A ce sujet, il est d’ailleurs utile de préciser que (dans ces deux premiers tomes au moins, même si cela semble également être le cas du reste de la série) La petite maison dans la prairie n’est pas une œuvre ayant une vocation idéologique. Son auteure, démocrate devenue par la suite davantage « conservatrice » (au sens où elle était contre Roosevelt en raison de sa politique à l’encontre des fermiers… au moment de la Grande Dépression, qui fut particulièrement violente), n’en était pas moins féministe sur de nombreux sujets. Elle créa également à l’époque un mini « événement » en serrant publiquement la main d’un médecin afro-américain ayant sauvé la vie de sa famille dans le Missouri en pleine ségrégation raciale.
Une plongée passionnante dans le quotidien d’une famille de pionniers américains
Pour en revenir (et conclure) à ces deux premiers tomes, la principale qualité de La petite maison dans la prairie est de nous immerger de manière simple et vivante, à hauteur d’enfant, dans les aventures de cette famille américaine en quête d’une vie meilleure, et dont le principal soucis est d’assurer la subsistance de ses membres avant de pouvoir bénéficier d’un confort tout relatif.
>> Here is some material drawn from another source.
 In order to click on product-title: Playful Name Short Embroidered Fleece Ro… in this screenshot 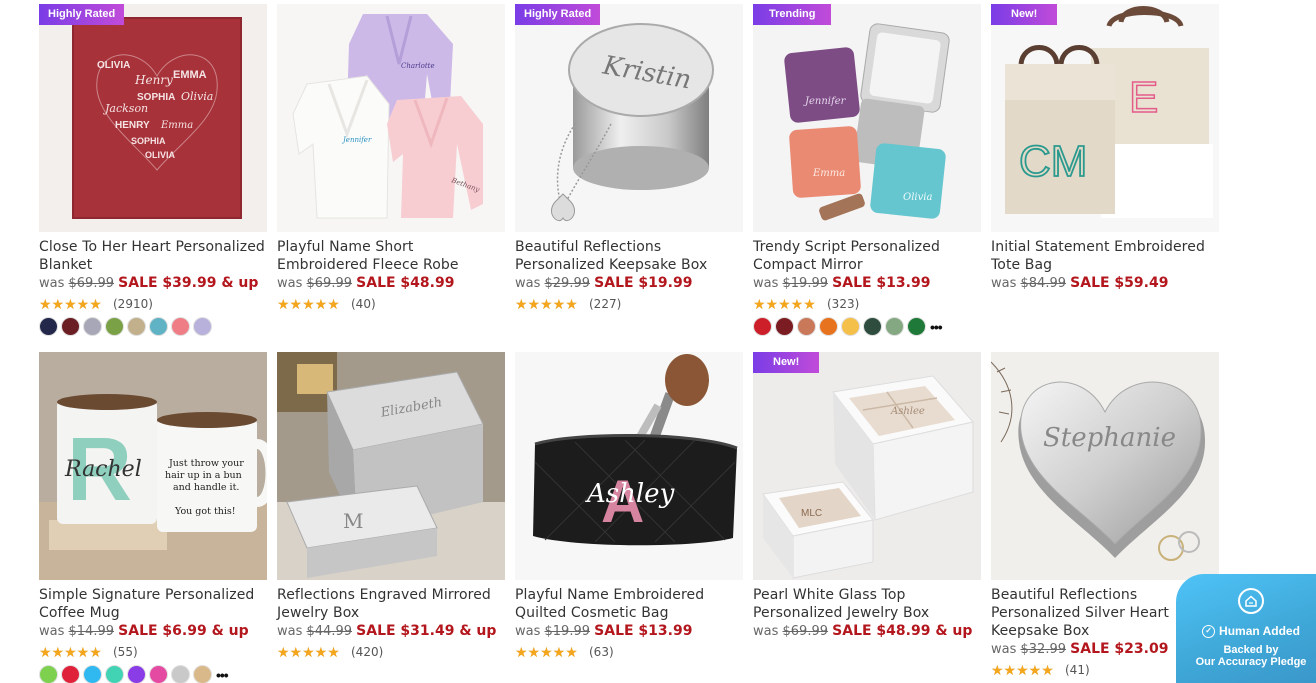, I will do `click(391, 256)`.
Ainsi, chaque chose (faire des courses, s’installer quelque part, aller à l’école…) devient une aventure semée d’embûches. Les livres possèdent également une part d’humour, qui est surtout affirmée, au-delà des traits d’esprit et espiègleries de Laura enfant, lorsque la famille s’installe sur la berge d’un ruisseau à Walnut Grove et que les filles font la rencontre de cette chipie de Nellie Olson à l’école. Les premières apparitions de la fillette aux boucles blondes sont d’ailleurs très fidèles à la vision du personnage de la série télé.
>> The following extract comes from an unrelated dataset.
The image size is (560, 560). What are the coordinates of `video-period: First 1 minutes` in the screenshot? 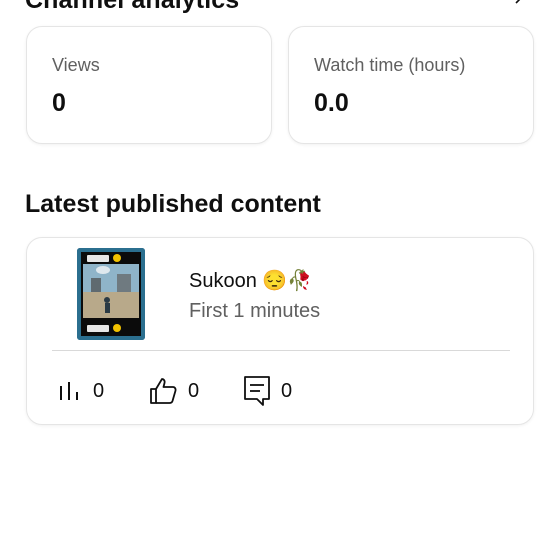 It's located at (255, 311).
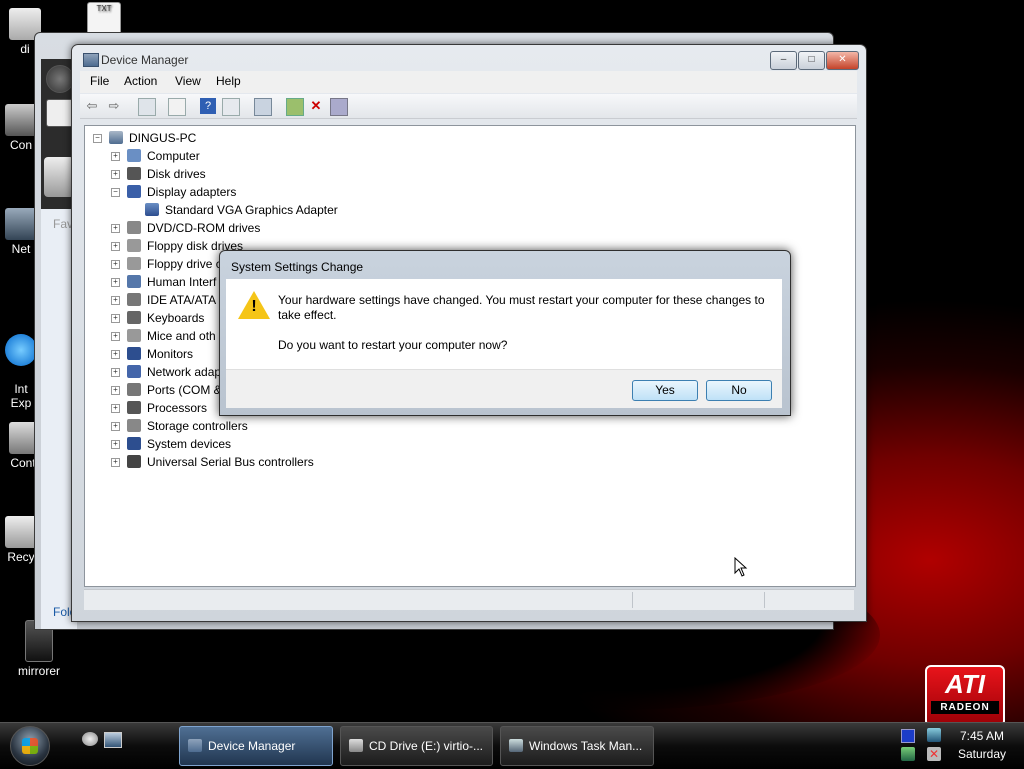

On saluera enfin le choix de rééditer la saga jeunesse sous la forme de jolis livres reliés aux couvertures pastel, avec des illustrations enfantines élégantes de différents éléments liés à l’Amérique du XIXe siècle ou évoqués dans les romans (la petite maison, un train, un chariot, des fleurs, des animaux…) et un titre en dorure. L’intérieur des livres, épuré et élégant, est agréable à lire grâce à une maquette aérée, une police de taille raisonnable et à la présence de petites fleurs (différentes en fonction des volumes) au début de chaque chapitre.
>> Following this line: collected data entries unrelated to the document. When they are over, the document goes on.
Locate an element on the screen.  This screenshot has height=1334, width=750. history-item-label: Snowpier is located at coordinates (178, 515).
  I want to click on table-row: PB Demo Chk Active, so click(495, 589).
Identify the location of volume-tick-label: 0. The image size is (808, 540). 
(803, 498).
Au final, La petite maison dans la prairie est une belle (re)découverte pour les adultes ayant grandi avec la série télé et constituera une belle lecture, agréable et pédagogique, pour les jeunes lecteurs à partir de 10-12 ans, qui permettra d’aborder l’histoire des États-Unis et leur fondation à partir d’un récit à hauteur d’enfant, écrit par une fille de pionniers.